On a smaller scale, the following items are of importance:
Procedures or commands defined inside some namespace (exported or not)
Variables local to the enclosing namespace or global to the application
For a user it will be important to know what a program or package has to offer and how to get this functionality:
A description of the program (with its command-line arguments, if any, the packages it uses, if they come separately)
A description of the package or packages (assuming it is properly installed, its name and version should be enough to load the scripts and binaries)
A description of each public procedure and a description of the arguments and the result, if any
A list of all other requirements (other packages or the Tcl version?)
For a maintainer of the code, additional information would include:
A list of all variables (local to the namespace and global) that are used in the various procedures
The contents of each source file (so where does each procedure live?)
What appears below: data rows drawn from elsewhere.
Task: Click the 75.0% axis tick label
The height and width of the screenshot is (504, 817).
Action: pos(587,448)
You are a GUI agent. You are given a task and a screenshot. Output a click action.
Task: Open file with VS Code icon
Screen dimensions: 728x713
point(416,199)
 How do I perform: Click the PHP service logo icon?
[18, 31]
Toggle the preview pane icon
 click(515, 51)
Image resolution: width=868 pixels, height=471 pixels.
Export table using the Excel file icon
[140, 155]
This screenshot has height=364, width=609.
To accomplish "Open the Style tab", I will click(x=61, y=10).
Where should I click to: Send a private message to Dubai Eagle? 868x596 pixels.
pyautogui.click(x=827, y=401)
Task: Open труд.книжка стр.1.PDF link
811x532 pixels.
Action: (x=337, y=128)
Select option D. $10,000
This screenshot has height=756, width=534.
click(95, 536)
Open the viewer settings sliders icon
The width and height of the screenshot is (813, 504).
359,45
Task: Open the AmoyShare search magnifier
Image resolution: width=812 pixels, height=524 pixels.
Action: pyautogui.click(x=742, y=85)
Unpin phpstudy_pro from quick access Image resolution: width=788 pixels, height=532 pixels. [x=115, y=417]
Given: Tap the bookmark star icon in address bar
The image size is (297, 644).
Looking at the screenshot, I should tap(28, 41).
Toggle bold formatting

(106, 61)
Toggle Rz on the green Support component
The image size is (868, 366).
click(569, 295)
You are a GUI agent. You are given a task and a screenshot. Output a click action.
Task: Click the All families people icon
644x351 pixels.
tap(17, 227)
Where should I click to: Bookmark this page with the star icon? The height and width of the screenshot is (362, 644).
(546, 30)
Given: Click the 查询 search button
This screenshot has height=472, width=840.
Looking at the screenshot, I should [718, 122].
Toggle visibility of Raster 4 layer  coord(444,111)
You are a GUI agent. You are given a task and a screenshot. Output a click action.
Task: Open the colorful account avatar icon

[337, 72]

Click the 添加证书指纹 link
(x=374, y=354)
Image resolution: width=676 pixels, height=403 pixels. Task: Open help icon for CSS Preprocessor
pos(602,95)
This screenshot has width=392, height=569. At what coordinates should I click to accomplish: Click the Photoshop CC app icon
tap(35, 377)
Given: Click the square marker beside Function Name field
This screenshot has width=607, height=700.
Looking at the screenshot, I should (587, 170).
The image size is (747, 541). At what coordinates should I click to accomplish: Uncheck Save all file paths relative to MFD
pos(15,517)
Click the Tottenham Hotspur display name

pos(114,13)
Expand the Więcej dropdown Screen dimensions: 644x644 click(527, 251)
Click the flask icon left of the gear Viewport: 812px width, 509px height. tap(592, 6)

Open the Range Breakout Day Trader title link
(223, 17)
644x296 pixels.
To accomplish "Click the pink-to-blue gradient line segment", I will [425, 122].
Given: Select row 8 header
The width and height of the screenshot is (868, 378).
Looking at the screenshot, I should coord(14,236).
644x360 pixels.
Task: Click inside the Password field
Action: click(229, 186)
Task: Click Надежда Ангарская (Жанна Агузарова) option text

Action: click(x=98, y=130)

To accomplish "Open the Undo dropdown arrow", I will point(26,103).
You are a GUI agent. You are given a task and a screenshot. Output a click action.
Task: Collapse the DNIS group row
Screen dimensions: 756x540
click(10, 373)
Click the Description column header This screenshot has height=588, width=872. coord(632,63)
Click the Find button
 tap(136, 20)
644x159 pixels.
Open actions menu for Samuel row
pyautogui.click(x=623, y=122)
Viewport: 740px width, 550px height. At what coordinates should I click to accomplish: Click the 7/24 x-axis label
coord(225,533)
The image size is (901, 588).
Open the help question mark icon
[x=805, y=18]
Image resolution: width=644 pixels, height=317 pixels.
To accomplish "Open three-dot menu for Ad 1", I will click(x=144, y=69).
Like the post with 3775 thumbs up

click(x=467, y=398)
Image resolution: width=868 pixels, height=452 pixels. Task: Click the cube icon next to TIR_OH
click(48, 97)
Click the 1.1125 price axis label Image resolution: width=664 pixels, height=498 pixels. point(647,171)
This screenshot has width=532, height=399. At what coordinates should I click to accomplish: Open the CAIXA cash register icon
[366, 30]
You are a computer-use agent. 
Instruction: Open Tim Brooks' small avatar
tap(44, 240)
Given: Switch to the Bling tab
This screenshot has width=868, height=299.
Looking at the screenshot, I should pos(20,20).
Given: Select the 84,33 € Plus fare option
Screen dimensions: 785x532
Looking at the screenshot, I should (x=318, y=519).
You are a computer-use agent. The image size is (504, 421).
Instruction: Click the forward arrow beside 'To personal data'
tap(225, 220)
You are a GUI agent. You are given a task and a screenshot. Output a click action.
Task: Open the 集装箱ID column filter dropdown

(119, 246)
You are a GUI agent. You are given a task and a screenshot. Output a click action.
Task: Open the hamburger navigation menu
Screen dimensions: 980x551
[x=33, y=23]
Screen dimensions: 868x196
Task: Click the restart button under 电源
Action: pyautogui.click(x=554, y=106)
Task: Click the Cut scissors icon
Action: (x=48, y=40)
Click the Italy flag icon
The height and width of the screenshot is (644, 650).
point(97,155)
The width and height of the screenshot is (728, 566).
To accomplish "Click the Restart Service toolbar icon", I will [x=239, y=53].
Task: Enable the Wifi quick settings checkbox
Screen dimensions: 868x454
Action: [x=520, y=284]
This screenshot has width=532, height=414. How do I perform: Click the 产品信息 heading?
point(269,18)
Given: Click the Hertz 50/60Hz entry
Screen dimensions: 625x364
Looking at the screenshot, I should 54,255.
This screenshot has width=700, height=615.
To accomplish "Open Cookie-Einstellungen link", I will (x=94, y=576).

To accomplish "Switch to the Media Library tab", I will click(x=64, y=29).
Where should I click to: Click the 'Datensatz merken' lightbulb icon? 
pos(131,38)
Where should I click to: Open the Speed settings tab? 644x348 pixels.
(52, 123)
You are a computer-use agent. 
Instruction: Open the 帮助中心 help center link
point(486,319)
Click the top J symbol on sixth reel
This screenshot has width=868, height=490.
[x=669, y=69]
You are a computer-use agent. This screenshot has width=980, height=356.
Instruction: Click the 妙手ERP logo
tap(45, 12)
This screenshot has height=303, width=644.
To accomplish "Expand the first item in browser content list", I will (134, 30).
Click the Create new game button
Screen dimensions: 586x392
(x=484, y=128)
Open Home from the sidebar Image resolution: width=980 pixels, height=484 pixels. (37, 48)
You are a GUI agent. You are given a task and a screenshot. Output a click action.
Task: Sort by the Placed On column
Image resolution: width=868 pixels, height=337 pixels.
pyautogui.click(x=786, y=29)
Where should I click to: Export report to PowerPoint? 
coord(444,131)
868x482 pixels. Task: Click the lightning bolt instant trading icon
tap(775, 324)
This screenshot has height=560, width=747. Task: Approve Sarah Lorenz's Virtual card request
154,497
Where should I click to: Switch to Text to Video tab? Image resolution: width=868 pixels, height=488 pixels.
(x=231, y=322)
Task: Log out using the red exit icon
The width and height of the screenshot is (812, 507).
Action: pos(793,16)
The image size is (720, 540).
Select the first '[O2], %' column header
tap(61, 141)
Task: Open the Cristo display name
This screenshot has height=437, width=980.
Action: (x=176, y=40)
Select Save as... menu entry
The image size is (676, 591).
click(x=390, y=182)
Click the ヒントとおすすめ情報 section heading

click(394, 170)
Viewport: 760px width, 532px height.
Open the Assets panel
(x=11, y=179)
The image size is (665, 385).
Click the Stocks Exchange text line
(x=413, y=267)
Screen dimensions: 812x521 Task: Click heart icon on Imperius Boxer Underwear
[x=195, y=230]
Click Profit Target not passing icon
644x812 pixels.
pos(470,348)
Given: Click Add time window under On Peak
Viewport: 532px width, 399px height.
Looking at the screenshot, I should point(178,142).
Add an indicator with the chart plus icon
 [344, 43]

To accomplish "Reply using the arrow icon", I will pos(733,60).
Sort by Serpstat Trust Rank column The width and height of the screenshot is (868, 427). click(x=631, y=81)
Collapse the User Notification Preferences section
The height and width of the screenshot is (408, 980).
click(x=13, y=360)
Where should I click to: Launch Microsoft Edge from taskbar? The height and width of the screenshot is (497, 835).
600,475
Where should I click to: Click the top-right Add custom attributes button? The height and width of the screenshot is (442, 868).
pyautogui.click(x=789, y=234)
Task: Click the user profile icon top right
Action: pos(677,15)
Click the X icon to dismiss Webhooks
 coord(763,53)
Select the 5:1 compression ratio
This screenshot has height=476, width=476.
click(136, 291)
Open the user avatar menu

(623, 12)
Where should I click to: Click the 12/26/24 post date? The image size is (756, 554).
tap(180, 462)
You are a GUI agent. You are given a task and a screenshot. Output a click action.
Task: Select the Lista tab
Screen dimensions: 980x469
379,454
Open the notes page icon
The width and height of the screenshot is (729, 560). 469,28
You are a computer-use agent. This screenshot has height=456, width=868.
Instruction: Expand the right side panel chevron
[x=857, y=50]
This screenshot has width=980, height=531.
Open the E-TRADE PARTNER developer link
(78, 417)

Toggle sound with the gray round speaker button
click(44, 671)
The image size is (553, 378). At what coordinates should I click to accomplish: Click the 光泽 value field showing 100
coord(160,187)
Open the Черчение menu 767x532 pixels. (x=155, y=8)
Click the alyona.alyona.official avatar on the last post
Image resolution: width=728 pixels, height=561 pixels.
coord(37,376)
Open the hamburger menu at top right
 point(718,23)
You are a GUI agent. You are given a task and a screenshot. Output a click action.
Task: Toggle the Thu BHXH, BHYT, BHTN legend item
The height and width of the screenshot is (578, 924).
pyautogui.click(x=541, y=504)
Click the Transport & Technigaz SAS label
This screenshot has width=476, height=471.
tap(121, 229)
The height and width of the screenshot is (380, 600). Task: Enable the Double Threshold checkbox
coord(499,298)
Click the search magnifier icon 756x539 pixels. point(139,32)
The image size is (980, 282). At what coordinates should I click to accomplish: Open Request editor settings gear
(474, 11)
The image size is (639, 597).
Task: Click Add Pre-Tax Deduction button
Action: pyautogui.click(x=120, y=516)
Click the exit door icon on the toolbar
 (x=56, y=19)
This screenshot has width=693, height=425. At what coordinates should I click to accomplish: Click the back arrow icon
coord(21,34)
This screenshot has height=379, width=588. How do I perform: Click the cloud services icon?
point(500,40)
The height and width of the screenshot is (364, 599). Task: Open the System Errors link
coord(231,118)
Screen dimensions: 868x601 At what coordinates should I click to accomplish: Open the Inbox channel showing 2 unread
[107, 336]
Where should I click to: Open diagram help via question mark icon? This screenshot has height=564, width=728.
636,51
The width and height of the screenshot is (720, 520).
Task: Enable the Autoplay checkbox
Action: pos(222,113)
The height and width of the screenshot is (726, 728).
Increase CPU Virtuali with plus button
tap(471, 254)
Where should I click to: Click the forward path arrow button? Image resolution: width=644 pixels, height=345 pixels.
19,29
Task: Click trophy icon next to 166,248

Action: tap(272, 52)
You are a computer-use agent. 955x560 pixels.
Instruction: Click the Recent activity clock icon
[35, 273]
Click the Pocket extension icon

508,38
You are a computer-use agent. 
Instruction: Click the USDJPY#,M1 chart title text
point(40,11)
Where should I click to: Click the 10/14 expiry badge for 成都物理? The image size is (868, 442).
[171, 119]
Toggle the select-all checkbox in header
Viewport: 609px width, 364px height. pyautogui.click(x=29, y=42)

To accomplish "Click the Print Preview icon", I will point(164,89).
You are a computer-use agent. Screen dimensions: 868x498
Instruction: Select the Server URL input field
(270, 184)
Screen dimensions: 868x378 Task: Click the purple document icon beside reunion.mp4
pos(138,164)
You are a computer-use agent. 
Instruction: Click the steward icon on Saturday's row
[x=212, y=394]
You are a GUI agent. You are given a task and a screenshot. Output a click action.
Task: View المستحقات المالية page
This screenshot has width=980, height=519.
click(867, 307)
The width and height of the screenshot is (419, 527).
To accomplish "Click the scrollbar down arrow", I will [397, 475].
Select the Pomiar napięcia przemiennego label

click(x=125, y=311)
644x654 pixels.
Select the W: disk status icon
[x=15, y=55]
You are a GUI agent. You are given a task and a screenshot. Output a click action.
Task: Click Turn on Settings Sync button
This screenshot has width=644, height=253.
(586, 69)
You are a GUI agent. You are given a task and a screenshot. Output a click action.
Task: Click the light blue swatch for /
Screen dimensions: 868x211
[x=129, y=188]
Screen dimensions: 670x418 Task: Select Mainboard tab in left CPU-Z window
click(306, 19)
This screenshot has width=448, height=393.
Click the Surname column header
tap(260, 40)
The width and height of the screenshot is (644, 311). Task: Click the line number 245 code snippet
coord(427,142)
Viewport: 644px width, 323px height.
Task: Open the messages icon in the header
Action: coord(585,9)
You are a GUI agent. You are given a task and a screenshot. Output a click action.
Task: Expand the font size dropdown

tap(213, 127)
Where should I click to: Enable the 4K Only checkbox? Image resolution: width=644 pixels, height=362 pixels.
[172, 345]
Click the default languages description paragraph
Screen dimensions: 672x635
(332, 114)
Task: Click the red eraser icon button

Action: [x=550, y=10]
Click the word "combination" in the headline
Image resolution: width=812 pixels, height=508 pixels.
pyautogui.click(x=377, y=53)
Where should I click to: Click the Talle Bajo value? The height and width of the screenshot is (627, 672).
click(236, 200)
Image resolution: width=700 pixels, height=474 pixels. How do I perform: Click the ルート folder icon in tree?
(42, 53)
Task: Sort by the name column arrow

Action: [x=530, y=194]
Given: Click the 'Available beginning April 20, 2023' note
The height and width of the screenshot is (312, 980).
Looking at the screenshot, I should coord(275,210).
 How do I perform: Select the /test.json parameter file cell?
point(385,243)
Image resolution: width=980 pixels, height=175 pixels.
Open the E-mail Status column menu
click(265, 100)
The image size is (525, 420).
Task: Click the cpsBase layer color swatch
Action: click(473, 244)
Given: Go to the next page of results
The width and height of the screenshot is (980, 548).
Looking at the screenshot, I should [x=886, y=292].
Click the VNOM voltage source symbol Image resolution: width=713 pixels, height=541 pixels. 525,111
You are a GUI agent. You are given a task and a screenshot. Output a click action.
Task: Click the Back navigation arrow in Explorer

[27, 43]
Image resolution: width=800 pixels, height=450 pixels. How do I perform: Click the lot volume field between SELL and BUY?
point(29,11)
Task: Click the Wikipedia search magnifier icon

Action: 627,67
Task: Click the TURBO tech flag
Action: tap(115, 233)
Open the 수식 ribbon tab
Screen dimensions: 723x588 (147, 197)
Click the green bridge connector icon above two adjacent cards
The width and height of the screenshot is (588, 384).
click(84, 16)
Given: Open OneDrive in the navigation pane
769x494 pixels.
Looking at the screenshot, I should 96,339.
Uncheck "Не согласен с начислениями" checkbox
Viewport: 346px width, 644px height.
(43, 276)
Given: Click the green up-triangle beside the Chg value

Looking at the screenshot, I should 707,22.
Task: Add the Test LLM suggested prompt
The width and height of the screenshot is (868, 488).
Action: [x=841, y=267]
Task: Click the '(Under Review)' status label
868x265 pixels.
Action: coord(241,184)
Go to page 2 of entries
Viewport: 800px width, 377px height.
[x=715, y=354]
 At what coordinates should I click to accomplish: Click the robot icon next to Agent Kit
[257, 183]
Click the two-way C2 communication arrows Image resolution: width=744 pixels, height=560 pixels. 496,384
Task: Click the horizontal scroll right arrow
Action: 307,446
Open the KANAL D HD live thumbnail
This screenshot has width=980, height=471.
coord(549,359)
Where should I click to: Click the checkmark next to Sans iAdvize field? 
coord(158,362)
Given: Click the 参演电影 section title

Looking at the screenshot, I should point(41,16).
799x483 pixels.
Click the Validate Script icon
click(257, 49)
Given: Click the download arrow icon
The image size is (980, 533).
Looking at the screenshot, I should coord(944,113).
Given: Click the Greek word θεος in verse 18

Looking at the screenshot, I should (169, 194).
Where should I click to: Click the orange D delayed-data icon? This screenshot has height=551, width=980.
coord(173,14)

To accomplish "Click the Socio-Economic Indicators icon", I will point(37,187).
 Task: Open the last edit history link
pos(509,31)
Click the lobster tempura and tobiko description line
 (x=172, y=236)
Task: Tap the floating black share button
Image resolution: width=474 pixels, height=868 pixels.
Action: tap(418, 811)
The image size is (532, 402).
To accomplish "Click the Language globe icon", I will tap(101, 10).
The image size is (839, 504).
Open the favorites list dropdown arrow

Detailed maintenance issues that have been written down in comments in the code
A possible structure in which all this information can be stored and retrieved is sketched below:
program:
version
source files (list of)
packages (list of)
procedures (list of)
command-line arguments:
description of each option and the values (if any)
associated with it
description of other arguments (such as file names)
source files:
packages (list of)
procedures (list of)
packages:
package A:
description
version
requirements
Tcl-version
packages that are required
local and global variables:
variable D:
used by which procedures?
variable E:
used by which procedures?
...
procedures:
procedure F:
description
exported or not
arguments:
argument G:
description
argument H:
description
...
result:
description
procedure I:
...
Except for the descriptions, all these items can - at least in principle be extracted automatically. So, even though the programmer has been too lazy to describe his/her procedures in detail, some information can be retrieved about the use of global data for instance and the complexity of the argument lists.
Note that as far as the three methods of organisation is concerned, there is no attempt to define a practical relationship between them.
To refer to the example above:
procedure: pkg_compareExtension
description:
"Used internally by pkg_mkIndex to compare the extension of a file to
a given extension. On Windows, it uses a case-insensitive comparison
because the file system can be file insensitive."
arguments:
argument fileName:
description:
"name of a file whose extension is compared"
argument ext:
description:
"(optional) The extension to compare against; you must
provide the starting dot.
Defaults to [info sharedlibextension]"
result:
description:
"Returns 1 if the extension matches, 0 otherwise"
By adopting a tree structure to represent the information extracted from the source code, one can be as flexible as probably needed. For instance, suppose one would like to extract certain metrics, like the number of lines or the cyclometric complexity. This could then be an additional node in the subtree for the command procedure, besides the list of arguments, the result and the description.
Copyright
This document is placed in the public domain.